## START

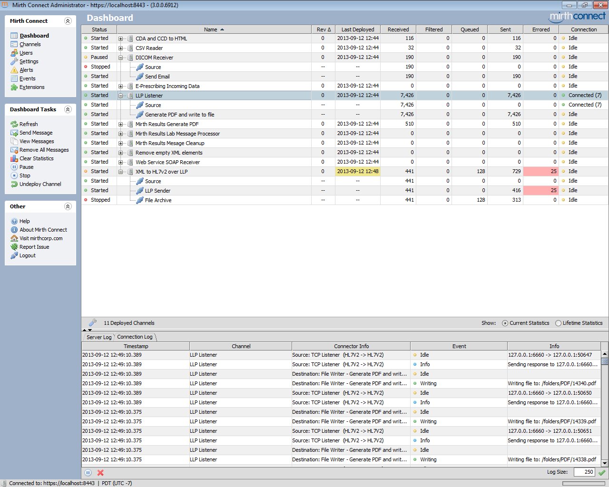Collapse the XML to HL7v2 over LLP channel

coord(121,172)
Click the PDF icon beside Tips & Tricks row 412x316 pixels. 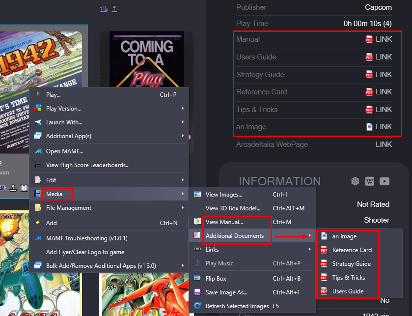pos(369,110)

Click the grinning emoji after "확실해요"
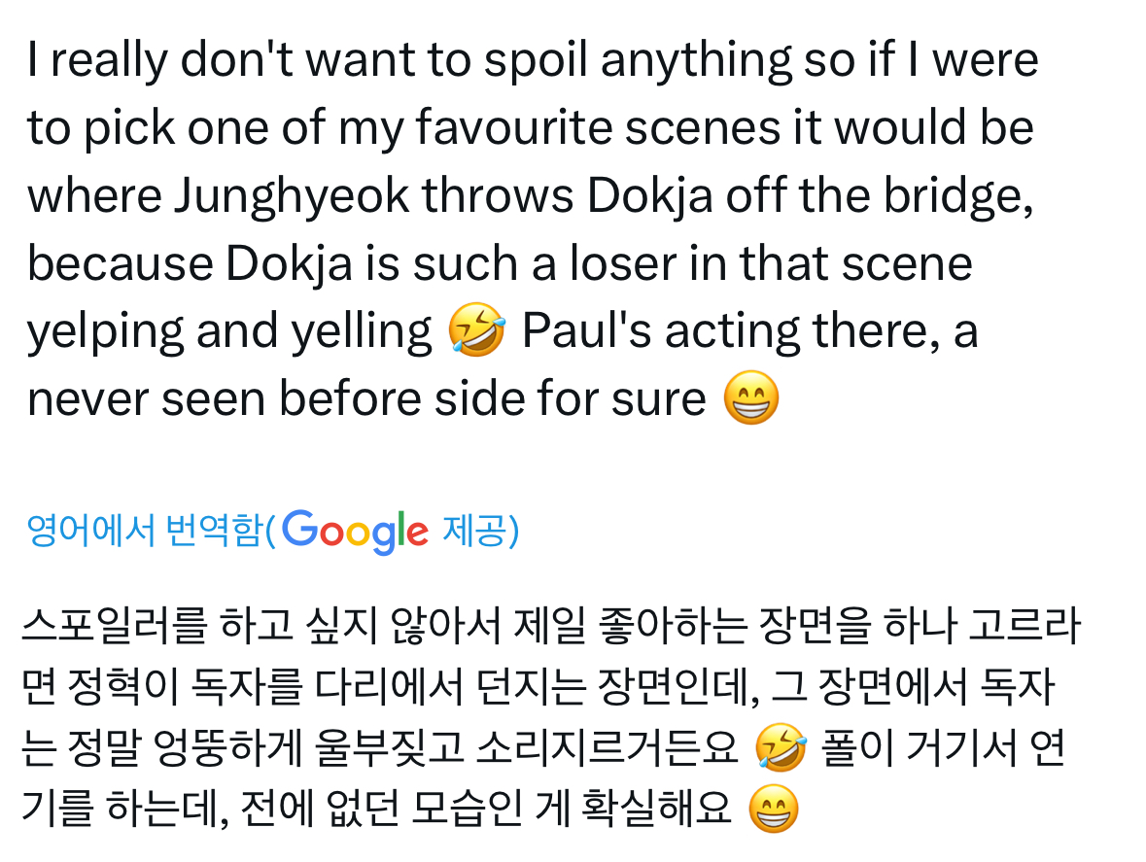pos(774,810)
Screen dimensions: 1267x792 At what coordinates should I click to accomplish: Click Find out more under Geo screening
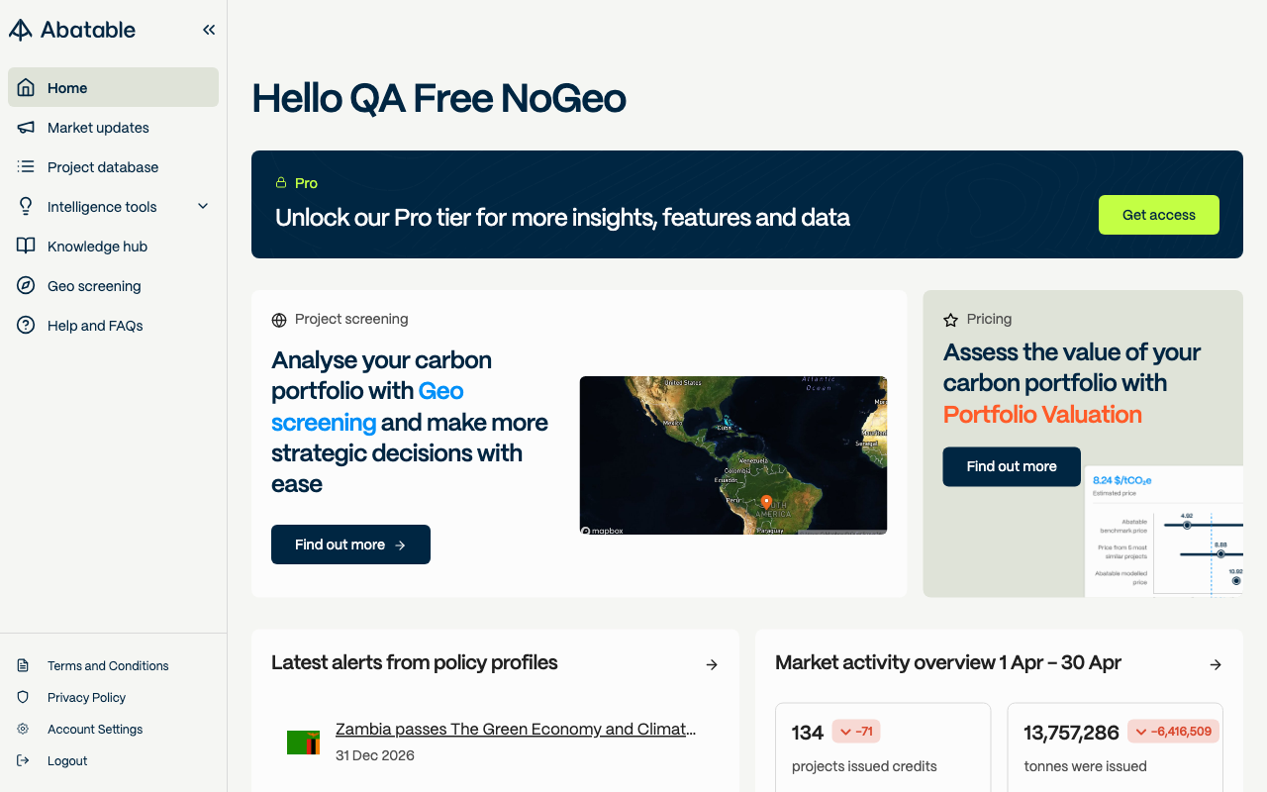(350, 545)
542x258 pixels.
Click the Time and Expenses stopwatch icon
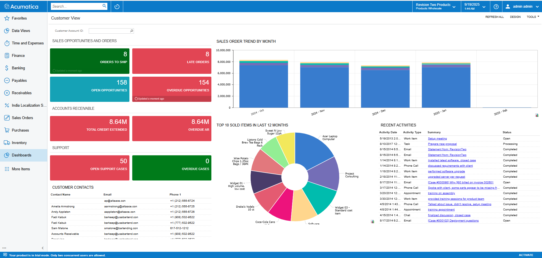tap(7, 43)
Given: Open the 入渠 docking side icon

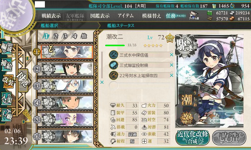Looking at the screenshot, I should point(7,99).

## END

--- PROBLEM TO WORK ON ---
Rewrite the entries starting at the line with "542x258 pixels." and ending at the last entry, swapping "icon" for "button" and leaving everything else the same. Leave out the pictures.

--- TASK RESULT ---
542x258 pixels.
Click the Time and Expenses stopwatch button
tap(7, 43)
Given: Open the 入渠 docking side button

Looking at the screenshot, I should point(7,99).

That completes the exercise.